PJSIP Send BYE to IP INVITE was received from, ignoring Record-Route

Hi there,

We’ve in the process of switching from chan_sip to pjsip, and we’re seeing a change in how SIP messages are routed compared to chan_sip

Our setup is as follows:

sip.example.com (Kamailio, as Registrar and Load Balancer)
ast01.sip.example.com (Asterisk 15.1 with pjsip)
ast02.sip.example.com (Asterisk 15.1 with pjsip)

Firewall wise, only the RTP ports on the asterisk servers are accessible to the internet, everything else is only accessible by Kamailio.

An INVITE comes in to the registrar, is authenticated and passed on to Asterisk, and the call is established and all is well.

The INVITE contains a RR header:
Record-Route: sip:sip.example.com;lr=on;ftag=......

sip.example.com is an external IP address, and DNS resolves it as such.

However, if Asterisk hangs up the call, it sends the BYE request to the external address of sip.example.com, meaning that Kamailio in turn attempts to route the 200 OK to the Asterisk Servers External IP (which is blocked by the firewall).

I realize that this is probably because the RR header specifies that this is the route messages should take.

However, is there any way to make PJSIP do what chan_sip did, and always respond to the IP address it received the INVITE from?

I can make it work by overriding sip.example.com in the hosts file on the asterisk server, but that’s not a preferred solution if it can be configured better.

What is your configuration?

The SIP log would also be useful (pjsip set logger on) to better understand the signaling.
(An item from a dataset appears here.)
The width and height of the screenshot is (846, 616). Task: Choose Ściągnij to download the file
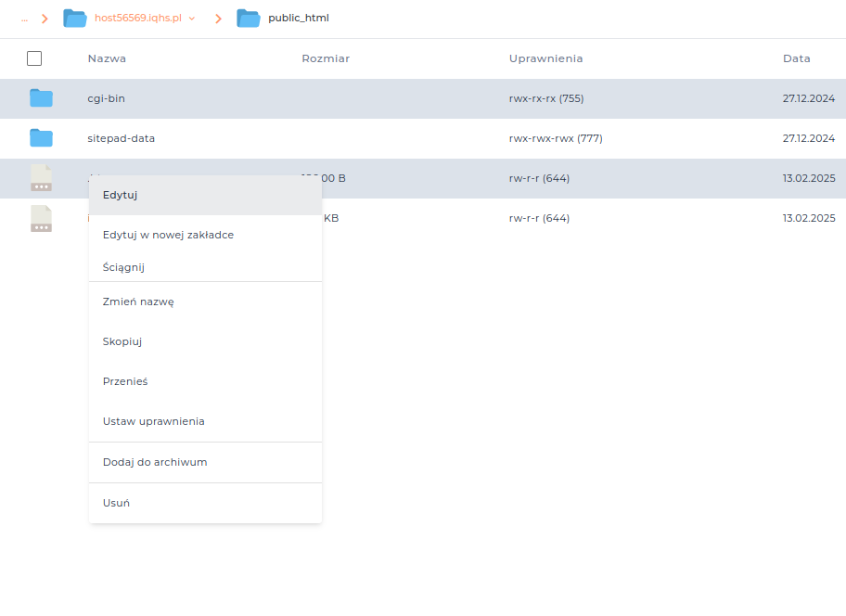pyautogui.click(x=123, y=267)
Generally, though, we don’t have an option specifically for this as it goes against the SIP spec.

Here is the configuration:

[transport-udp]
type=transport
bind=0.0.0.0:5060
protocol=udp
allow_reload=yes
local_net=172.31.0.0/16

[registrar]
type=identify
endpoint=registrar
match=172.31.14.205

[registrar]
type=aor
contact=sip:172.31.14.205:5060

[registrar]
type=endpoint
transport=transport-udp
context=dial
disallow=all
allow=ulaw,alaw,opus
aors=registrar
force_rport=yes
;rtp_symmetric=yes
direct_media=no
media_address=54.175.112.121

[acl]
type=acl
deny=0.0.0.0/0.0.0.0
permit=172.31.14.205

Yeah, it goes against the spec. It’s probably something I’d need to try and address in the Kamailio configuration.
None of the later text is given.